Chroniques d’un GEOINT au goût de COVID.
Épisode 6
Catégorie: A l'actu, Cartographie, Contrats, Environnement, Institutions, Recherche, Sécurité/défense
La chronique GEOINT de Thierry Rousselin, TMCftn
Dans la pagaille ambiante, le petit monde de l’intelligence géospatiale, alias GEOINT ne pouvait pas rester à l’écart. Faisons le tour des acteurs… et de leurs actions. Et puisque tout est parti de là, comment ça se passe quand on veut rattraper ses erreurs initiales ?
Les errements de l’administration US et son impréparation à la crise actuelle ont déjà été soulignés ici. Mais depuis ça bouge. Fin juillet, l’agence de géo-intelligence américaine (NGA) a publié un appel d’offres de R&D pour disposer de solutions pour l’exploitation de données ouvertes déjà disponibles en vue d’évaluer les disparités territoriales dans l’efficacité des mesures non médicales de lutte contre la Covid-19. L’analyse de cet appel d’offres en dit long sur les orientations suivies… et sur le décalage avec la vision de la Maison Blanche.
Des idées venues d’ailleurs
Intéressons-nous d’abord à la procédure choisie, qui n’est pas anodine. Depuis 2017 la NGA s’est donné la capacité de publier des appels via le mécanisme BAA (Broad Agency Announcement). L’intérêt ? Plutôt que de s’adresser aux « contractors » référencés du département de la Défense, une annonce BAA met en relation la défense avec les industriels et chercheurs qui ont eu des contrats avec les autres ministères. De là à penser que la NGA espère trouver des réponses originales ailleurs qu’auprès d’ESRI, Leidos et consorts…
Des idées pour tous les acteurs impliqués
Maintenant regardons le contenu (officiellement il faut être dans le cercle pour y accéder mais, comme toujours dans ce genre d’annonce, des universités se sont dépêchées de mettre le texte en ligne). Rappel utile, la NGA s’intéresse au besoin et au bien-être de ses clients (« customer base ») : les militaires, les décideurs et les services de secours (« the warfighter, the policymaker, and the first responder »). Notons qu’en incluant les « first responders », elle marche sur les platebandes du DHS (en charge de la sécurité civile – on ne se refait pas !), mais comme la FEMA (en charge des « first responders » au DHS) s’est fait massacrer budgétairement par l’administration Trump, elle lui rend peut-être service.

● **ENTRÉES AFFICHÉES**:
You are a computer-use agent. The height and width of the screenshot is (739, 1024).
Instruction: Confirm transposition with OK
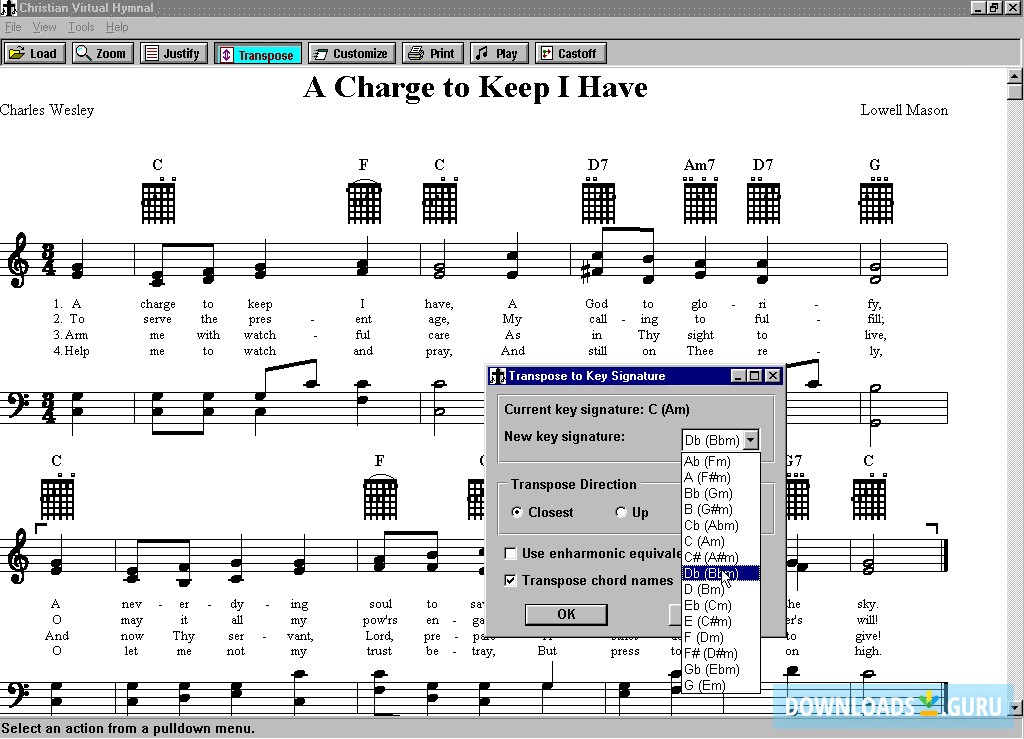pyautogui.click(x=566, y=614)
--
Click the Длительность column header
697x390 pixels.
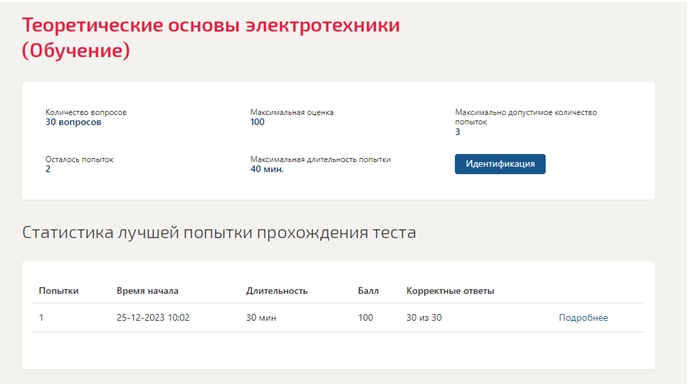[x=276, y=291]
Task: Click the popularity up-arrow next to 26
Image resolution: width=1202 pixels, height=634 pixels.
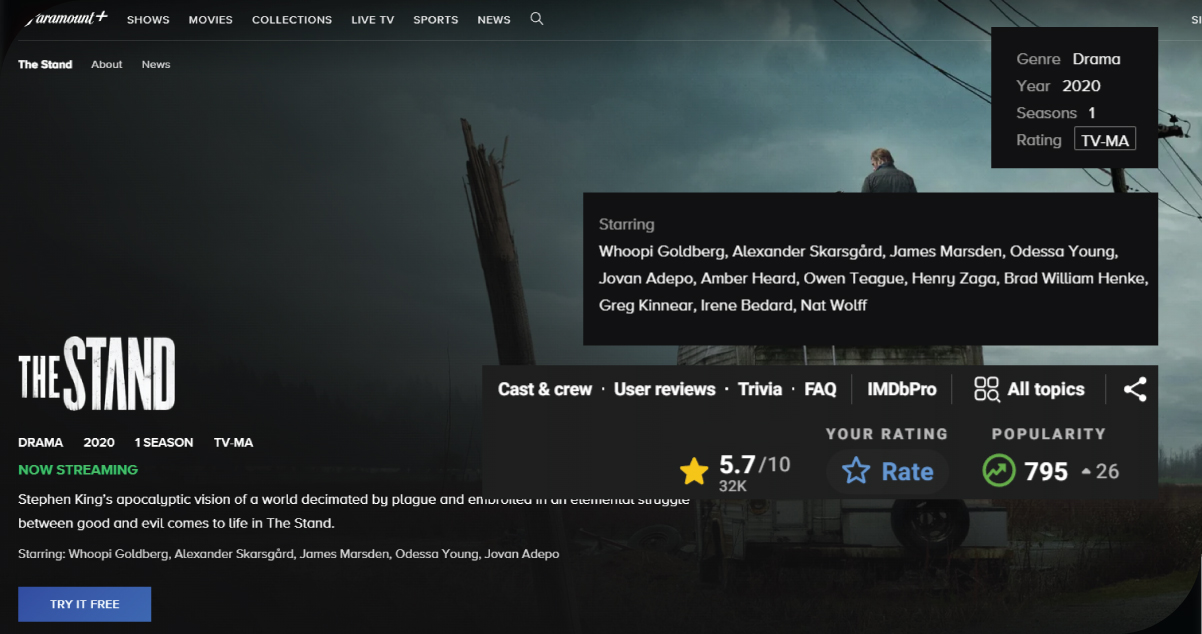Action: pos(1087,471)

● **ACTIVITÉ 1**:
Répondez à ces questions d'après la chronique GEOINT :
(a) Depuis quelle année la NGA peut-elle publier des appels via le mécanisme BAA ?
(b) À quel moment la NGA a-t-elle publié son appel d'offres de R&D ?
(c) Quels sont les trois types de clients de la NGA ?
● **ACTIVITÉ 2**: Dressez la liste de toutes les catégories sous lesquelles la chronique GEOINT est classée.
● **ACTIVITÉ 3**: Poursuivez la chronique GEOINT sur la Covid à partir de son dernier paragraphe.

● **RÉSULTAT 1**:
(a) Depuis 2017.
(b) Fin juillet.
(c) Les militaires, les décideurs et les services de secours.

● **RÉSULTAT 2**: A l'actu, Cartographie, Contrats, Environnement, Institutions, Recherche, Sécurité/défense

● **RÉSULTAT 3**:
Dans l’hypothèse d’absence de vaccin ou de thérapie efficace (eh vlan, dans les dents du Donald), la NGA souhaite évaluer toutes les interventions non pharmaceutiques (« Non Pharmaceutical Interventions ») et les prioriser en termes de coûts bénéfices à court et à long terme et d’acceptation sociale. Ces « NPIs » sont très classiques : règles de distanciation sociale, port du masque, restrictions de déplacements, fermeture d’activités.
Vers un tableau de bord géographique de l’efficacité des mesures anti-Covid ?
La deuxième thématique porte sur des outils d’aide à la décision « data driven frameworks » pour décider « objectivement » de la mise en place ou du relâchement des « NPIs ». Il est demandé des analyses rétrospectives sur l’année écoulée pour en tirer des règles prédictives à proposer aux décideurs pour les vagues à venir (qui ne sont même plus évoquées au conditionnel).
Brave mais pas téméraire, la NGA demande que tous les travaux soient basés sur des exemples pris… en dehors des USA. On ne sait jamais, le Donald pourrait être réélu et les agences de renseignement sont déjà suffisamment étiquetées anti-Trump pour ne pas risquer de devoir publier des résultats aux conclusions ravageuses.
Et à cette occasion, la NGA, qui se vantait depuis huit ans à longueur de communications triomphantes d’être une « GEOINT Enterprise », est devenue une « Biodefense Enterprise ».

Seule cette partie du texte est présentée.